利用度量误差模型方法建立相容性立木生物量方程系统

本文以马尾松(Pinus massoniana)地上生物量数据为例,通过利用度量误差模型方法,研究建立了地上生物量与干、皮、枝、叶4个分量的相容性方程系统。首先,从各个分量所占比例变化特点分析入手,采用比值函数分级联合控制和比例函数总量直接控制2种方案构建了以地上总生物量为基础的相容性方程系统,其中对地上总生物量模型的估计,又采取了独立估计和联合估计2种处理方法。结果表明,分级联合控制方案和总量直接控制方案效果基本相当,而独立估计方法和联合估计方法也几乎没有差异。然后,还对一元、二元和三元模型的拟合效果进行了对比分析,结果显示随着解释变量的增加,估计值的标准误差和平均预估误差会有所下降,但对模型效果的改善幅度并不大。最后,对各个分量占地上总生物量的比例随直径的变化特点进行了分析,结果表明干材生物量所占比例随林木直径的增大而提高,干皮和树叶生物量所占比例则随林木直径的增大而下降,而树枝生物量所占比例相对比较稳定。本文所建立的相容性生物量方程系统,地上总生物量的预估精度达到95%以上,树叶生物量的预估精度最低,但也达到了85%以上。
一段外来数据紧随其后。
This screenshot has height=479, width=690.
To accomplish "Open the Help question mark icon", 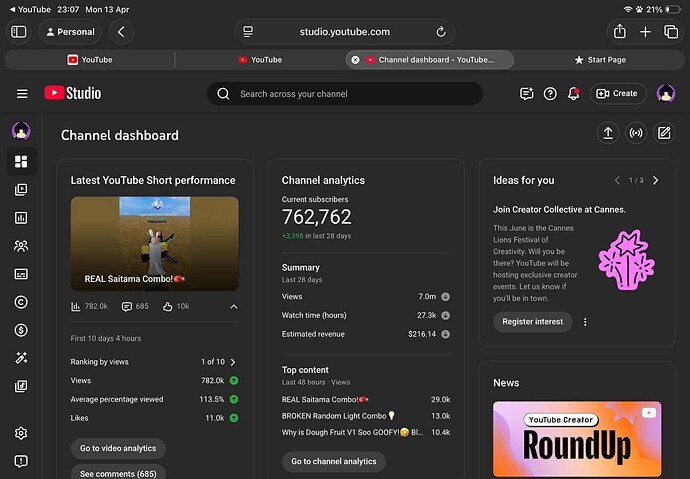I will click(550, 93).
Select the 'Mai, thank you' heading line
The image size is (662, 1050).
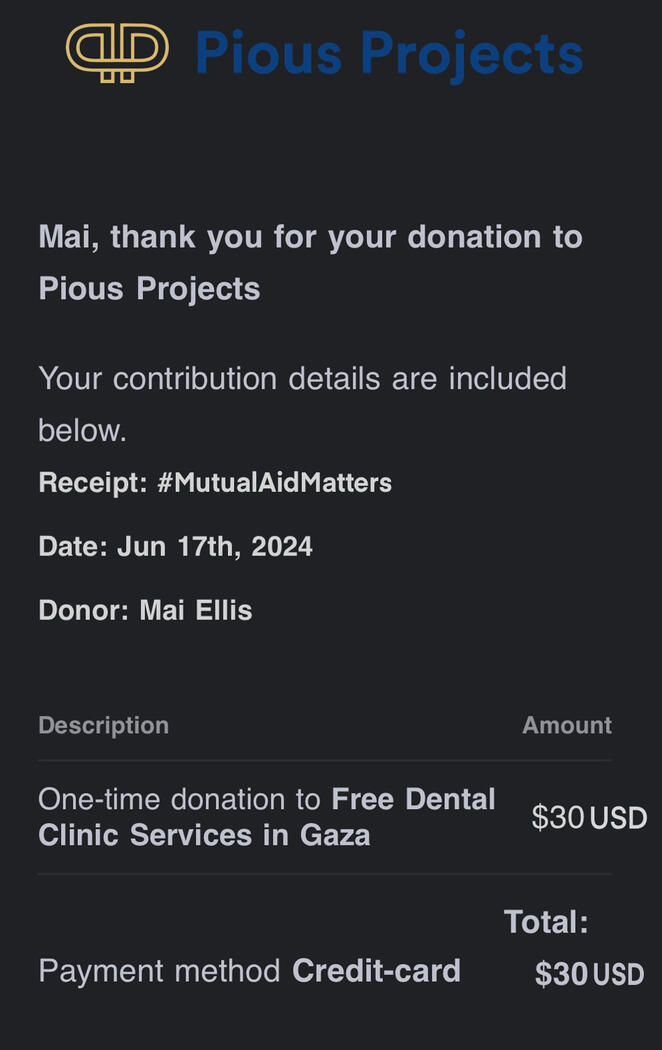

Using Measurement Error Modeling Method to Establish Compatible Single-Tree Biomass Equations System

A system of equations for total biomass and the components must be compatible or additive, that is, the predicted values from the component biomass equations should add up to the predicted value from the total biomass equation. Based on the above-ground biomass data of Masson pine (Pinus massoniana) of southern China, the compatible systems of single-tree biomass equations for total above-ground biomass and the four components (stem wood, stem bark, branch, and foliage) were established using the error-in-variable modeling method in this paper. Firstly, starting from the analysis of properties of the component proportions to total biomass, two alternative approaches, controlling jointly from level to level by ratio functions and controlling directly under total biomass by proportion functions, were presented to design the compatible system of biomass equations based on the above-ground biomass which could be estimated independently apart from the system or estimated simultaneously in the system. It was showed that the approach controlling jointly by ratio functions was same effective as the one controlling directly by proportion functions, and the method that total above-ground biomass being estimated independently had almost the same prediction precision as that being estimated simultaneously. Secondly, the goodness-of-fit between biomass models with one variable and two or three variables were compared, and the results showed that the standard error of estimate (SEE) and mean prediction error (MPE) would decreased with increasing explainable variables, but the contribution to prediction precision was not high. Finally, the properties of the proportions of four components to total above-ground biomass were analyzed, and the results showed that the proportion of stem wood would increased with growing diameter, the proportions of stem bark and foliage would decreased with growing diameter, and the proportion of branches might be relatively stable. From the compatible system of biomass equations established in this paper, the prediction precision of total above-ground biomass estimate was higher than 95%, and the precision of foliage biomass estimate was the lowest but higher than 85%.